Le photographe américain William Albert Allard raconte ses escapades photographiques à Paris
Je me demande parfois si je me flatte un peu trop, en utilisant le terme français « flâneur » en évoquant la façon dont je travaille quand je suis à Paris. Il est vrai pourtant que depuis plus de cinquante ans en tant que photographe, j’ai vraiment adopté l’attitude d’un flâneur, où que mes missions professionnelles et projets personnels me mènent dans ma quête d’images. Me promener tout simplement, et observer le monde autour de moi, voilà ma méthode de prédilection. Edmund White est auteur de The Flâneur: A Stroll through the Paradoxes of Paris (le flâneur, promenade à travers les paradoxes de Paris), un livre que je considère comme la bible de l’observation humaine, du moins pour ce qui concerne les rues de Paris. Je m’identifie facilement à « son promeneur, qui se perd dans la foule, errant sans but, au gré de ses humeurs et de sa curiosité ». Dans la profession, tout le monde sait que je travaille dans la rue.

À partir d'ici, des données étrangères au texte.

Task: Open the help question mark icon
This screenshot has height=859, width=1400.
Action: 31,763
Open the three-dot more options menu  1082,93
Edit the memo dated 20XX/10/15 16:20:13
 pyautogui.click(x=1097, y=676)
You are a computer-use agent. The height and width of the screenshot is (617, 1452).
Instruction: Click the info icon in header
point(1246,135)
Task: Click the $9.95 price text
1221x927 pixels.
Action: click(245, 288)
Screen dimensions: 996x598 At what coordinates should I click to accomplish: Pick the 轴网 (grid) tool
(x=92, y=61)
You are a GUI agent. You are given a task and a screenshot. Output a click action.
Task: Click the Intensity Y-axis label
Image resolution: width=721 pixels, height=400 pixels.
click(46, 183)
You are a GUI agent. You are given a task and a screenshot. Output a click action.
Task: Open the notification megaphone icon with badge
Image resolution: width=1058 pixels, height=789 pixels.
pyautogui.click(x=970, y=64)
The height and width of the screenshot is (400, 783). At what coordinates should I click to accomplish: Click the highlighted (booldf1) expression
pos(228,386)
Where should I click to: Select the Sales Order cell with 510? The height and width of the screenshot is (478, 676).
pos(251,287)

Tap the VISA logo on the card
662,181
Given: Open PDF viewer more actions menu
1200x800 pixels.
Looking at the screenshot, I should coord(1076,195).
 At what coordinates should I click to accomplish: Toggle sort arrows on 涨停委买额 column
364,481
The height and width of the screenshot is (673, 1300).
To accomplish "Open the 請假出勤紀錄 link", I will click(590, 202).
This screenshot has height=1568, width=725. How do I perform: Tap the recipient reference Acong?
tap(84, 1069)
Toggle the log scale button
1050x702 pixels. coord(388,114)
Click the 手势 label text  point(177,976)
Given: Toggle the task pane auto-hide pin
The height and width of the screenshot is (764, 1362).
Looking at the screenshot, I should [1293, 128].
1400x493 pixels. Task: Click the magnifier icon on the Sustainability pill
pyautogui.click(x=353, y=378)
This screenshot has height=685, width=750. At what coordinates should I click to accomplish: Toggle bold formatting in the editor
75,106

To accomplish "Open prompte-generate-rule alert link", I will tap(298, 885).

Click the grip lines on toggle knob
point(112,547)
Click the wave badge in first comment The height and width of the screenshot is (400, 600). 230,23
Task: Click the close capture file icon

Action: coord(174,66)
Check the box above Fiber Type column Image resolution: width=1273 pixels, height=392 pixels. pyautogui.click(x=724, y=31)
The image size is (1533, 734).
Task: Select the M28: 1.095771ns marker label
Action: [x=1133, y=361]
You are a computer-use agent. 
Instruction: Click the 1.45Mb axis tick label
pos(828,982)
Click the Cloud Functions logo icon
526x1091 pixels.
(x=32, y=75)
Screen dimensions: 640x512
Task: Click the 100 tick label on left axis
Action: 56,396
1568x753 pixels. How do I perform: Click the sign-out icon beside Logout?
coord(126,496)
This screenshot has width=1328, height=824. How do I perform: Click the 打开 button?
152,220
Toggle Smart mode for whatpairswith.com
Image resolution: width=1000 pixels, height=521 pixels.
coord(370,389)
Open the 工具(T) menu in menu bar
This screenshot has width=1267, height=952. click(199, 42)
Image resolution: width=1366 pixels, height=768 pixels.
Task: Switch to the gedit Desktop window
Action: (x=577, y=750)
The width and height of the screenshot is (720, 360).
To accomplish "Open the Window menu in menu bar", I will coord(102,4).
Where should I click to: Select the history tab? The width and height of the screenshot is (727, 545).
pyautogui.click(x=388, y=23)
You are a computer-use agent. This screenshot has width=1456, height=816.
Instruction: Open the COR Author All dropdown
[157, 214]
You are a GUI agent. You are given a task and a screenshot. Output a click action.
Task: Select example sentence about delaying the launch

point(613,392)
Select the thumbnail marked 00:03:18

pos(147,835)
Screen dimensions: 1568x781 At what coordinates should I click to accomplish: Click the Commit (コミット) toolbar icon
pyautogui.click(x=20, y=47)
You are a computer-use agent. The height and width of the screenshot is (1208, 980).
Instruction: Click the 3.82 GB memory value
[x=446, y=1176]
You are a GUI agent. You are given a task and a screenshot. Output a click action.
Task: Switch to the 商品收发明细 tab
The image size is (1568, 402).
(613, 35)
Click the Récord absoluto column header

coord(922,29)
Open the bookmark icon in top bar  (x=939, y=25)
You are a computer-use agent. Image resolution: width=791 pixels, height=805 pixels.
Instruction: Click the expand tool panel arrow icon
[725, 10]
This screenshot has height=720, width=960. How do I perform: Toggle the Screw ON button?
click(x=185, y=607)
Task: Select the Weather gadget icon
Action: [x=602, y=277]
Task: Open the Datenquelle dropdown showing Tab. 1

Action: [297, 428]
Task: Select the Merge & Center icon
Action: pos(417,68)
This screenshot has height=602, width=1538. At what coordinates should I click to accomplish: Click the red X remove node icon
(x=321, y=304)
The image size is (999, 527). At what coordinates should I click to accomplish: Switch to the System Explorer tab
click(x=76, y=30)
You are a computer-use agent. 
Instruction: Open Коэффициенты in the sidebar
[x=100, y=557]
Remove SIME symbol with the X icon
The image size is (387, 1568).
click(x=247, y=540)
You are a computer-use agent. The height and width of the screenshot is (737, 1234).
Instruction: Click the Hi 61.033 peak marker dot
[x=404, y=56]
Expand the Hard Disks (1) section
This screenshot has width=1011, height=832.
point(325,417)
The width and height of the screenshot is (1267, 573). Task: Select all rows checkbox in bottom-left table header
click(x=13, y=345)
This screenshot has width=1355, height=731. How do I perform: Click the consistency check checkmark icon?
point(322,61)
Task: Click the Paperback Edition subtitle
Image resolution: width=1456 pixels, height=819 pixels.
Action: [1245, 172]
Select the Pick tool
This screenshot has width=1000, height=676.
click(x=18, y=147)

Les événements et les lieux m’attirent comme des aimants. Je sillonne les ruelles en lacets des quartiers, je m’arrête dans un café ou un bar qui me fait de l’œil, je parcours les salles immenses des plus beaux musées, je fouille les coulisses des concerts et des défilés de mode… C’est là que j’aime mener mes explorations visuelles. Quelque soit l’endroit où je pars en quête d’image, j’y vais de manière fortuite. De toutes les villes que j’ai eu la chance de découvrir au cours de ma vie, Paris est la plus généreuse en hasards. White écrit que « Paris, plus que toute autre, est encore façonnée pour tenter le promeneur, lui faire miroiter les attraits d’une balade de plus, lui donner envie de marcher cinquante mètres encore, puis encore autant… ». C’est tellement vrai. J’ai toujours l’impression que la plus belle image se trouvera dans ces cinquante mètres, ou peut-être au prochain coin de rue.
Marcher dans Paris, c’est se promener parmi une infinité de pièces de théâtre en un acte, dont les scènes et décors, souvent splendides, changent en continu, peuplées à l’envie de personnages tout aussi beaux. Edmund White fait remarquer que « les Américains considèrent le trottoir comme un espace anonyme en coulisse, alors que pour les Français, il constitue la scène elle-même ». Il est dans le vrai, incontestablement.
Je nourris l’espoir que certaines des photos de ce livre et de cette exposition, des images tirées de trente-et-un ans de séjours – courts et moins courts, mais toujours trop courts – dans la Ville Lumière, éclairent les journées des lecteurs et visiteurs pendant de longues années à venir.
William Albert Allard
L’Américain William Albert Allard (né en 1937 à Minneapolis, Minnesota) est photographe documentaire. Il travaille depuis cinquante ans dans ce domaine, principalement pour le magazine National Geographic.